I'm just sorry the essays are now older; I'd love to read what Cole thinks about the past eight years. But for that, of course, I can go to his website, where he has posted (at least some of?) his recent writings. I'm pretty sure I will. I find his writing and thinking so stimulating. (P.S. Yes, there is a new volume of his short writings: Black Paper: Writing in a Dark Time. It's on my list.)


Monday, August 8, 2022

Book Report: Razorblade Tears

15. S. A. Cosby, Razorblade Tears (2021) (8/7/22)

The blurbs for this book invoke Elmore Leonard, Walter Moseley, Lee Child, and Attica Locke, citing skillful action and plotting and "incredibly authentic and compelling main characters," and commend Cosby for being "one of the most muscular, distinctive, grab-you-by-both-ears voices in American crime fiction." Indeed, the main characters are, if not "incredibly authentic," quite sympathetic, and the story plays out in a satisfying (if violent) fashion. Cosby's writing is great. (I should probably just stay away from blurbs. They always disappoint.)

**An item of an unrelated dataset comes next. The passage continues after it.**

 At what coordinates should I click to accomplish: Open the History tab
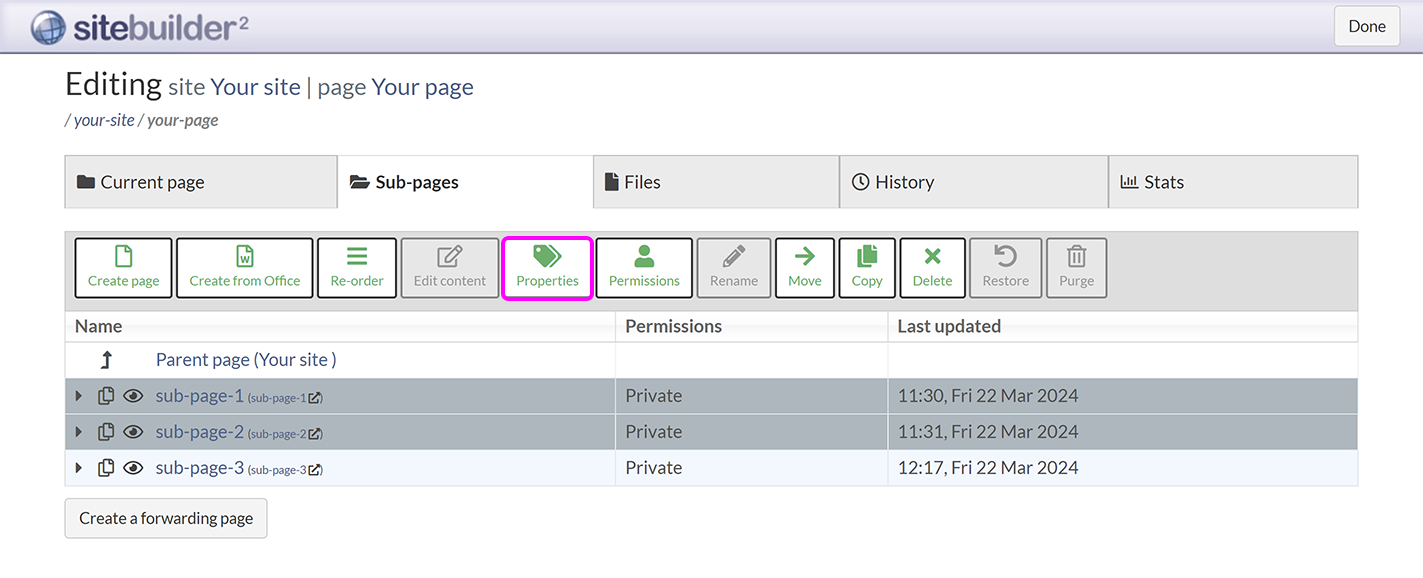[973, 182]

Then again, this book was on Barack Obama's 2022 summer reading list, so there's that.

The story begins in Virginia with the funeral of two young men, Isiah Randolph, an African American journalist, and his husband, Derek Jenkins, a white baker. They were murdered, one might say assassinated, and their fathers want to find out why—and then punish the perpetrators. The story is really about the fathers, Ike and Buddy Lee, both of whom are ex-cons, both of whom had difficulty accepting their sons' life choices, and who now, together, go on a quest to find understanding and forgiveness—forgiveness of themselves more than anything, perhaps. Ike left his former life of crime behind fifteen years ago and in the meantime has run a lawn maintenance company; his wife is a nurse at the local hospital. Buddy Lee is a bit of a ne'er-do-well, living alone in a ramshackle trailer. They rub each other the wrong way from the git-go, and need to overcome their prejudices as they figure out how to work together.

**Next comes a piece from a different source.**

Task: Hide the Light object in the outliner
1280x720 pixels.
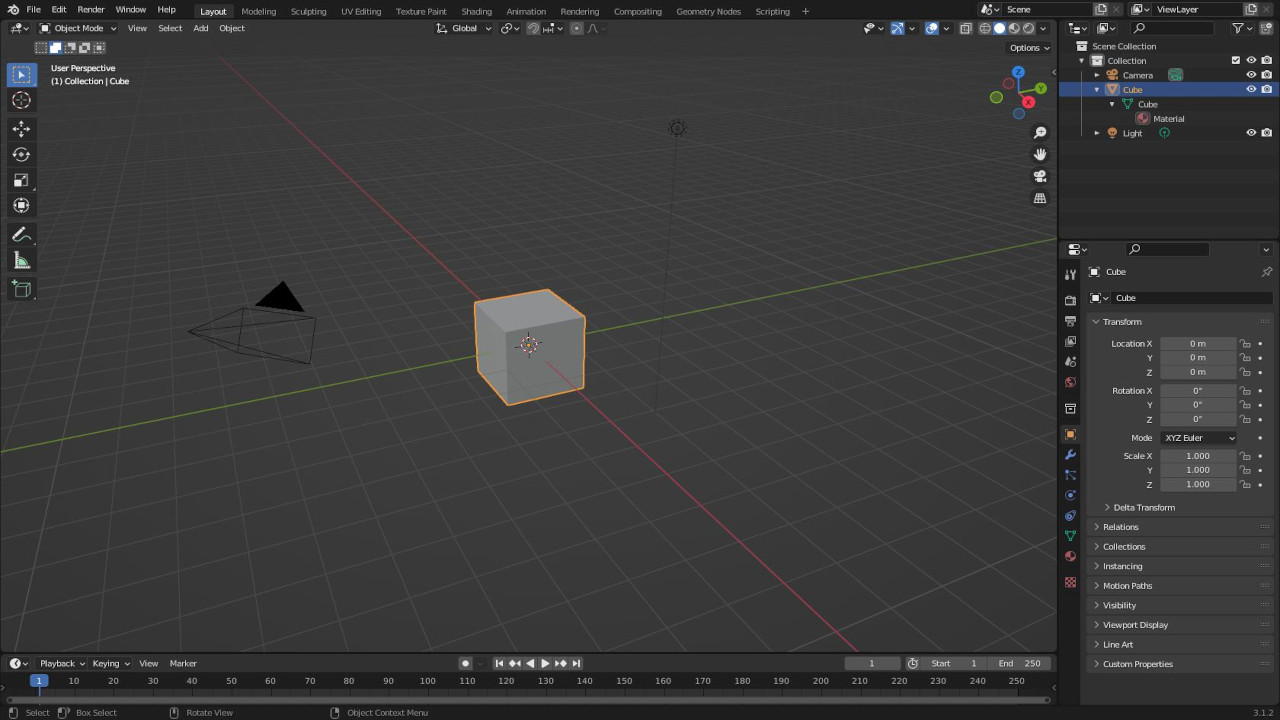Action: tap(1251, 133)
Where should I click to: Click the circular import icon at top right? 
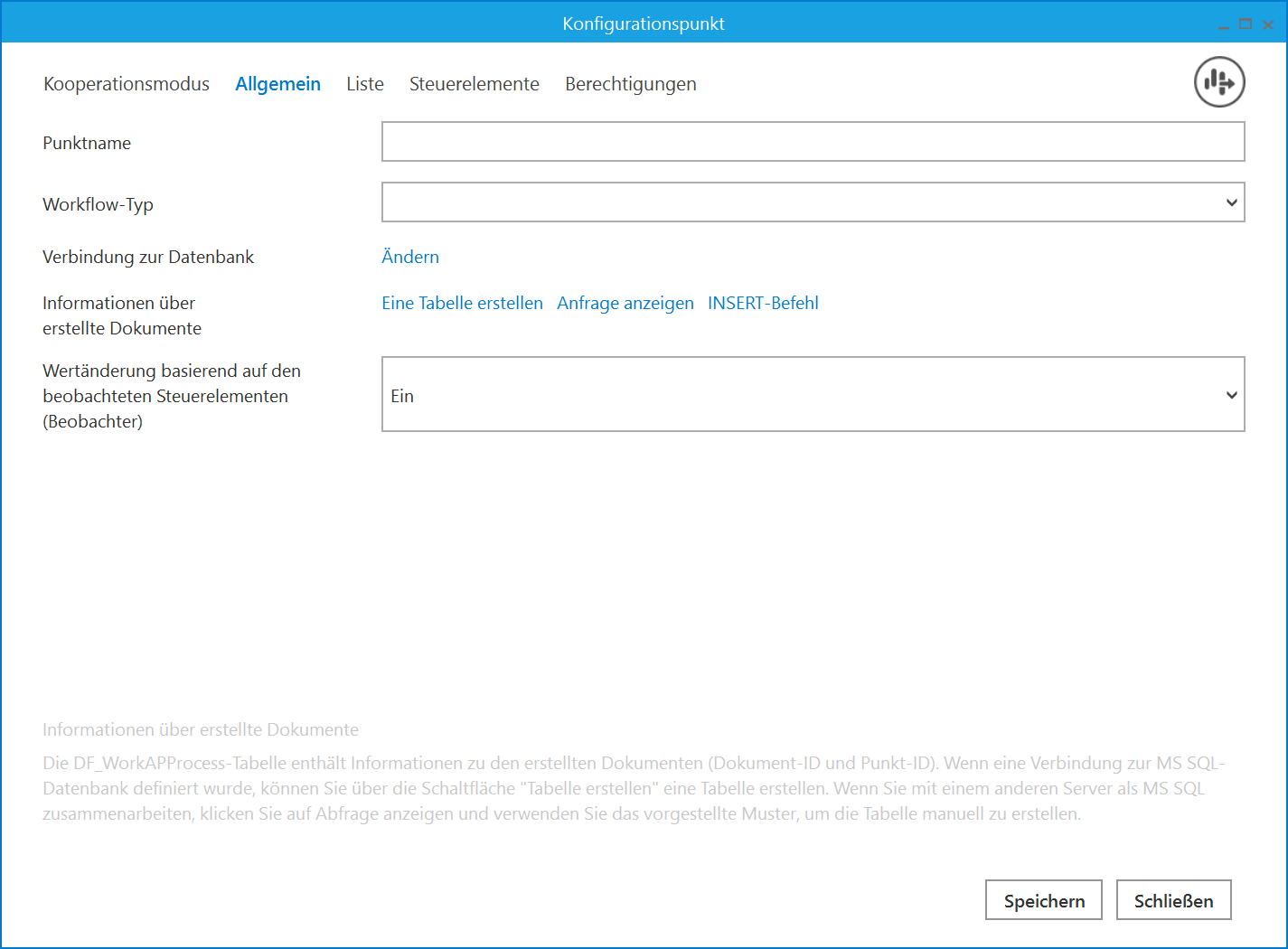coord(1219,82)
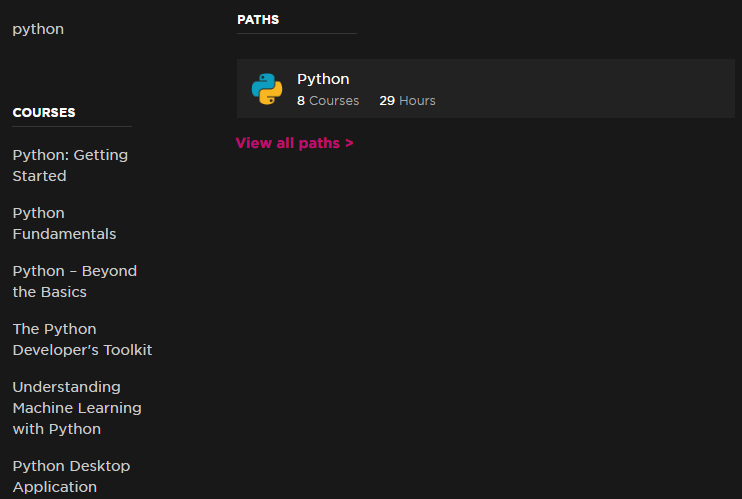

The plot clicks along. Things happen too quickly to be realistic, decisions are made on the fly that definitely deserve at least some deliberation, and the grand finale is beyond believability—but heck, this is genre fiction. There is a lot of violence, helped along by a mercenary motorcycle gang. I can't say as I really bought the bad guy's motives, but the story isn't about him. It's about acceptance and love, even if too late, and about moving forward.

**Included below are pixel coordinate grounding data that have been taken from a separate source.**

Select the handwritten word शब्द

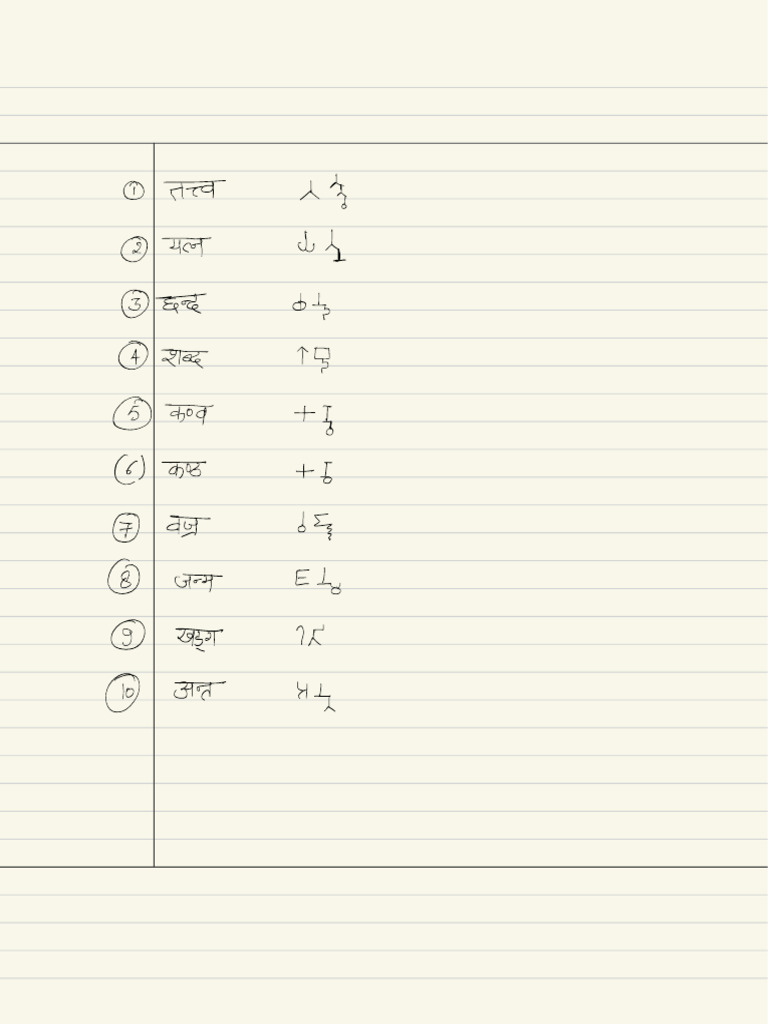(x=185, y=357)
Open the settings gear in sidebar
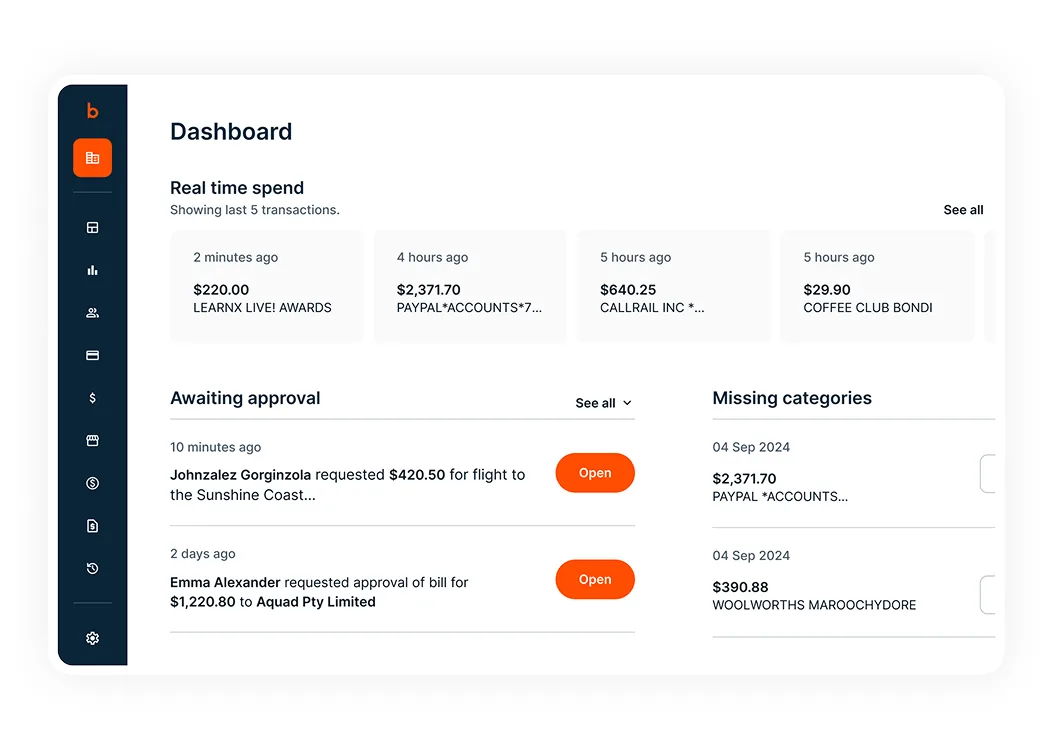 [x=92, y=638]
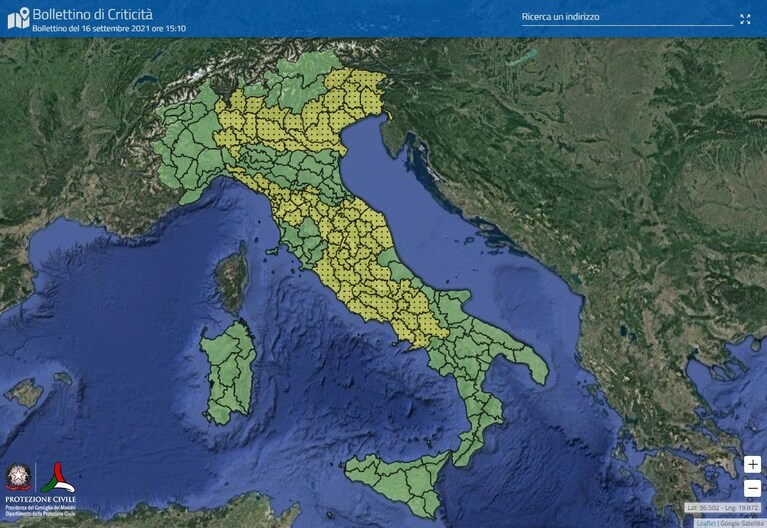The height and width of the screenshot is (528, 767).
Task: Click the PROTEZIONE CIVILE text label
Action: click(x=41, y=500)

This is Cosby's second book. I might check out his first one, Blacktop Wasteland. I enjoyed his voice. Here's a sample. Buddy Lee has just had a run-in with a potential witness and is recounting the events:

Ike cocked his head to the side. "He say he was pressing charges?" Ike asked.
     "Nah. His two comrades are scared shitless. They ain't backing up his story, and the place don't have no video cameras. So we should be alright there, but Detective Egg Roll told me if he hears about us kicking any more millennial ass, he gonna put us both in a holding cell until daylight saving time is over," Buddy Lee said.
     Ike frowned. "Why you call him Detective Egg Roll?"
     "What? It's just a joke. Ya know, because he's Chinese," Buddy Lee said.
     "I don't even think he's Chinese. I swear you white boys got a joke for everybody, but if I said your family tree ain't got no branches, you'd be ready to fight."
     "Shit, nah. I got an uncle who's my cousin," Buddy Lee said. Ike rolled his eyes. "I'm joking. Everybody too damn sensitive these days."
     "We ain't sensitive. Back in the day nobody could say shit or one of your uncles would've tried to hang 'em from a tree. Now I can tell you to kiss my entire ass," Ike said. Buddy Lee scratched at his chin as he considered Ike's abbreviated history lesson.
     "Alright, I'll give you that. But let me ask you this: You extending that courtesy to people like Isiah and Derek, too? Could they have told you to kiss their ass?" Buddy Lee said. Ike shifted in his chair and crossed his arms. He didn't answer Buddy's Lee's question.
     "Be careful you don't hurt yourself falling off that high horse there, Ike," Buddy Lee said.